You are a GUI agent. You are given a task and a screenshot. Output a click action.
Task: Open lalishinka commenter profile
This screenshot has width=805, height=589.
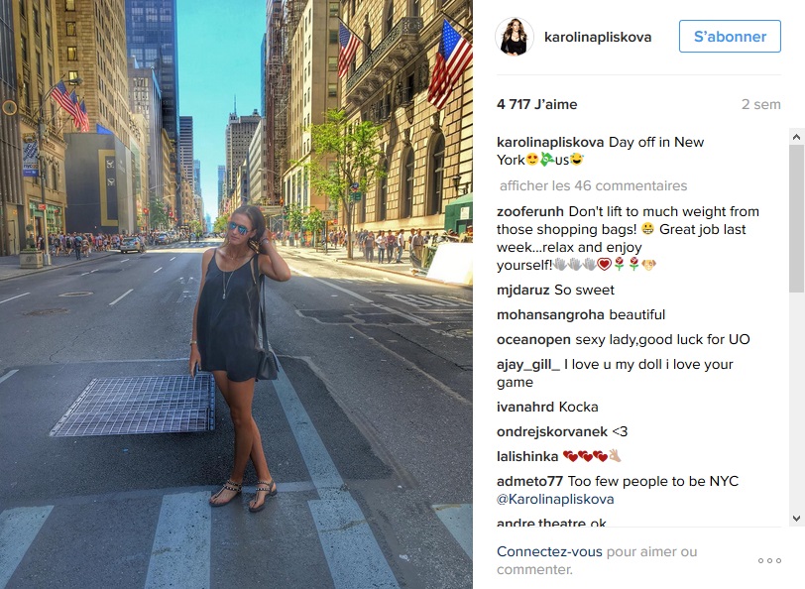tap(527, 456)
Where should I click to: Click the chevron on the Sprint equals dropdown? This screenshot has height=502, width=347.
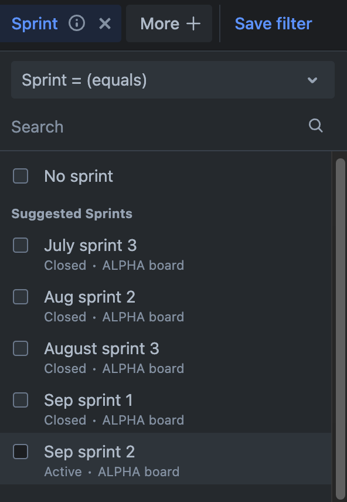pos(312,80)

- - - -

■ Written exercise ■
Copy out the text of every record above word for word, leaving out the pictures.

■ Exercise answer ■
You are a GUI agent. You are given a task and a screenshot. Output a click action.
Task: Open lalishinka commenter profile
This screenshot has width=805, height=589.
tap(527, 456)
Where should I click to: Click the chevron on the Sprint equals dropdown? This screenshot has height=502, width=347.
pos(312,80)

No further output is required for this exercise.